TEKS YANG DISEDIAKAN –
########
BADANNYA yang tegap tampak tetap segar. Meski livernya telah dipotong dan bekas jahitan di perut belum ‘’kering’’ benar, Lili Sukendar mengaku sehat. Sebulan lebih sejak menjalani operasi pada 25 September lalu, Lili tidak mengalami keluhan yang berarti. Kalau pun ada, hanya di sekitar luka bekas operasi. ‘’Rasa gatel-gatel,’’ katanya kepada JPNN, akhir pekan lalu.

Kesehatan fisiknya masih terlihat saat dia memandu wartawan JPNN dari area parkir Gading Mediterania, apartemen tiga menara di kawasan Kelapa Gading, ke tepi kolam renang di kompleks itu untuk wawancara. Langkah kakinya panjang dan cepat. ‘’Saya sudah nyetir sendiri Jakarta-Bandung. Tidak masalah, yang nggak tahan malah macetnya,’’ ujar Lili, kemudian tertawa.

Sepulang dari menjalani operasi di Gleneagles Hospital, Singapura, kini Lili sudah bisa kembali bekerja di kantornya, perusahaan distribusi kertas di kawasan Kelapa Gading.

Meski masih dalam tahap penyembuhan, dia memilih bolak-balik menyetir dua jam tiap hari antara tempat kerja ke rumahnya di kompleks perumahan di Padalarang, Kabupaten Bandung, Jawa Barat. Hanya, kalau pas merasa capai, pria 33 tahun itu memilih tinggal di apartemen teman. Seperti saat janji bertemu dengan Jawa Pos hari itu.

Pasca operasi pemotongan liver, Lili mengakui jadi lebih cepat lelah. Namun, kata dia, kondisi tersebut bakal berangsur-angsur normal dalam waktu tiga bulan seiring pertumbuhan livernya ke ukuran normal. ‘’Kenapa saya berani (jadi donor liver, red), karena liver itu tumbuh lagi. Orang banyak tak tahu itu,’’ ujarnya.

Bedanya, lanjut Lili, saat ini dia tak punya kandung empedu karena ikut terpotong. Karena itu, pria berpendidikan manajemen keuangan itu harus disiplin menjaga pola makan. Kalau kecolongan, dia bakal menderita fatty liver, karena fungsi empedu adalah memecah lemak supaya tidak mengendap dalam hati.
########
KUMPULAN DATA –

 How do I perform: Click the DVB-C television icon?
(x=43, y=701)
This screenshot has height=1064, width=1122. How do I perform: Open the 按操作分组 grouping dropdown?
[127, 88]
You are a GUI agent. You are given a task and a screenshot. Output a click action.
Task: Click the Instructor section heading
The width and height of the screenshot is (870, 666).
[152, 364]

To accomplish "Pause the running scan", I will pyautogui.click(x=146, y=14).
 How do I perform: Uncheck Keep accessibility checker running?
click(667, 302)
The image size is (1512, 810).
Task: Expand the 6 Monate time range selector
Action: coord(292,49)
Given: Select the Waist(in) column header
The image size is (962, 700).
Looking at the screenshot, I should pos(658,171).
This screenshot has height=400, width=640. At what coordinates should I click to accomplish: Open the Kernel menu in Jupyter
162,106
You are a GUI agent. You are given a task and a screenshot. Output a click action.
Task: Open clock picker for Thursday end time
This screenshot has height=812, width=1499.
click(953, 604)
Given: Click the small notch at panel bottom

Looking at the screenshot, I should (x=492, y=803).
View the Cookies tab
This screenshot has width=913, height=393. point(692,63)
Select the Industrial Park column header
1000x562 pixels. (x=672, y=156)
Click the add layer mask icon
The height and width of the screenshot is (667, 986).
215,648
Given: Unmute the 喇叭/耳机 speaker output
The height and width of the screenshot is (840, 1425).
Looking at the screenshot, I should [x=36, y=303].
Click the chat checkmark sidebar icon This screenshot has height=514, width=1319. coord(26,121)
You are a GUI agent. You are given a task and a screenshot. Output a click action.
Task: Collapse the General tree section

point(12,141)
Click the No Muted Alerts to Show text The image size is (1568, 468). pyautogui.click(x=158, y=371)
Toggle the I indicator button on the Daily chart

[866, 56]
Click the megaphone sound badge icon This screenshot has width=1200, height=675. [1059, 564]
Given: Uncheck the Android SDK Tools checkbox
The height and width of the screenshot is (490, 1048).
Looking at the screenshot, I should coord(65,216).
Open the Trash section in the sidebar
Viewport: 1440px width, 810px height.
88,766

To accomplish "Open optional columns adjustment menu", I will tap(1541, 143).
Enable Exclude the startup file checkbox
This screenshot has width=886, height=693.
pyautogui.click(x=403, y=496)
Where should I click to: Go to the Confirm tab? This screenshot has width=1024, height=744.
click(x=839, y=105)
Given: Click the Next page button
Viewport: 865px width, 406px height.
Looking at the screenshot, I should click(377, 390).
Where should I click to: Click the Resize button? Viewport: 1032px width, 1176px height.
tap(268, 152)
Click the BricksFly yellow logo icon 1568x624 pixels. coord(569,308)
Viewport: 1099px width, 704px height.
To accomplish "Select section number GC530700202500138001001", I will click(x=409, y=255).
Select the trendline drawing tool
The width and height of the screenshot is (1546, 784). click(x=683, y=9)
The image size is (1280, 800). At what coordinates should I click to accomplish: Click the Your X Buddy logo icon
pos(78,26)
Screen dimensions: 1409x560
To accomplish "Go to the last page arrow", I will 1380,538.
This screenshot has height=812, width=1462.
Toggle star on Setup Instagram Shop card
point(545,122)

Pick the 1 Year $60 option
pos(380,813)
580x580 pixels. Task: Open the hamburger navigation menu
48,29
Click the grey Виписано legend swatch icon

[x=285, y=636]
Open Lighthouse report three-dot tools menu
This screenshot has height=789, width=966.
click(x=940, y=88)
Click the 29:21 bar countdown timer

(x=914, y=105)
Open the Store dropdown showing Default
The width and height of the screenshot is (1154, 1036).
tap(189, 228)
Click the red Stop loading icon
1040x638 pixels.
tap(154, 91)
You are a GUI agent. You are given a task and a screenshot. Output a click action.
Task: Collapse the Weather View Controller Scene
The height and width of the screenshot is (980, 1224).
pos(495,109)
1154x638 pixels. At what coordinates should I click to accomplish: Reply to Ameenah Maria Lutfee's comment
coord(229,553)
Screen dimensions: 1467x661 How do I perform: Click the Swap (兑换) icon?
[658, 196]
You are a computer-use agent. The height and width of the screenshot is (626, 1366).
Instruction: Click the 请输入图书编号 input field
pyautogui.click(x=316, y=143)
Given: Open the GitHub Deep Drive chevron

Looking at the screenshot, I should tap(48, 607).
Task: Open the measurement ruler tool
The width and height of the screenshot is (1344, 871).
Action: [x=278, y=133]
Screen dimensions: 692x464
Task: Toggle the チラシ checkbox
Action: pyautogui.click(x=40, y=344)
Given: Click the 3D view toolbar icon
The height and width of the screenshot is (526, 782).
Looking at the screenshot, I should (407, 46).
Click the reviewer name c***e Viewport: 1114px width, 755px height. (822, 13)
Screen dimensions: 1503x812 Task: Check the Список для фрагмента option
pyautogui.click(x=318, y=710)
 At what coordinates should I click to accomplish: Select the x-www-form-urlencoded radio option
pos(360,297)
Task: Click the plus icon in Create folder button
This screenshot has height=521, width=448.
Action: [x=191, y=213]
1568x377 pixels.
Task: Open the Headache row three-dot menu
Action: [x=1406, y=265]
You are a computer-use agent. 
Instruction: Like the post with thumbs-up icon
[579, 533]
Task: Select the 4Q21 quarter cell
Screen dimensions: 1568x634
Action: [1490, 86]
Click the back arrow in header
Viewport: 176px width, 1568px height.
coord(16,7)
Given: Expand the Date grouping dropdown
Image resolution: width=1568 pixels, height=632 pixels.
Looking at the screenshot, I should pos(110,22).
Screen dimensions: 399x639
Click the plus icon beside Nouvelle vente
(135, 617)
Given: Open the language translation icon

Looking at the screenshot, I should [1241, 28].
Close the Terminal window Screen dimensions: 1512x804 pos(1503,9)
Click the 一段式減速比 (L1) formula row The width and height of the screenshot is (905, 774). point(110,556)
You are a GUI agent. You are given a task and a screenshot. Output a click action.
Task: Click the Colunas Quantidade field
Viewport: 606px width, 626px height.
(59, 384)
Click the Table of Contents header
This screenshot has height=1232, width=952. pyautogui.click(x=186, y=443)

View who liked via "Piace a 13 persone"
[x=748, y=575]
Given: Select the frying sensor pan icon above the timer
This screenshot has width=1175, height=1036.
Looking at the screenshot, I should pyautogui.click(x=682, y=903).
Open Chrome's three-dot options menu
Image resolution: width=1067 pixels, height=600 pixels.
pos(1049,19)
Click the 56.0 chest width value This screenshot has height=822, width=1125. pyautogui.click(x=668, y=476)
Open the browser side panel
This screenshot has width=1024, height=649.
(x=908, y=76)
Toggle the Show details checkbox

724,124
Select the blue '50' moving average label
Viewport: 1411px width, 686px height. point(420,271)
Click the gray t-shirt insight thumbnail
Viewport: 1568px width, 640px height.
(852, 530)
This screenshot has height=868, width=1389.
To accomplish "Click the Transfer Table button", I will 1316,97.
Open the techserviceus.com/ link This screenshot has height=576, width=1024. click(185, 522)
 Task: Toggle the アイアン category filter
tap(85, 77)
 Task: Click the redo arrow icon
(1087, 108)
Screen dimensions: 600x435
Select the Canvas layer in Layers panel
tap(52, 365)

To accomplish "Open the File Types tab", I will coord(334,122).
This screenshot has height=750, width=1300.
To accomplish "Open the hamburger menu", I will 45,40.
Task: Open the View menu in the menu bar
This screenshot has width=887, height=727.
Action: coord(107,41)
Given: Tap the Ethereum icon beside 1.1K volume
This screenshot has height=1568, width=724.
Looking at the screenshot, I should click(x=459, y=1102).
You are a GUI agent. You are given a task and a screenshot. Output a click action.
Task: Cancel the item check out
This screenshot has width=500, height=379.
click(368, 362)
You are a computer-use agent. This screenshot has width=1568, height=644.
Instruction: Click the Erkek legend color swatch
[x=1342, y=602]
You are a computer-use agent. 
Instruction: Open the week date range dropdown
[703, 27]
########
DAFTAR TUGAS –
**a.** Salin kembali bagian teks tentang Lili Sukendar mulai dari "BADANNYA yang tegap" dan terus hingga "Lili, kemudian tertawa.", lalu ubah "JPNN" menjadi "Jawa Pos".
**b.** Menurut teks tentang Lili Sukendar, di rumah sakit mana Lili menjalani operasi?
Data tersebut diambil dari sumber yang berbeda.

HASIL TUGAS –
**a.**
BADANNYA yang tegap tampak tetap segar. Meski livernya telah dipotong dan bekas jahitan di perut belum ‘’kering’’ benar, Lili Sukendar mengaku sehat. Sebulan lebih sejak menjalani operasi pada 25 September lalu, Lili tidak mengalami keluhan yang berarti. Kalau pun ada, hanya di sekitar luka bekas operasi. ‘’Rasa gatel-gatel,’’ katanya kepada Jawa Pos, akhir pekan lalu.

Kesehatan fisiknya masih terlihat saat dia memandu wartawan Jawa Pos dari area parkir Gading Mediterania, apartemen tiga menara di kawasan Kelapa Gading, ke tepi kolam renang di kompleks itu untuk wawancara. Langkah kakinya panjang dan cepat. ‘’Saya sudah nyetir sendiri Jakarta-Bandung. Tidak masalah, yang nggak tahan malah macetnya,’’ ujar Lili, kemudian tertawa.

**b.** Di Gleneagles Hospital, Singapura.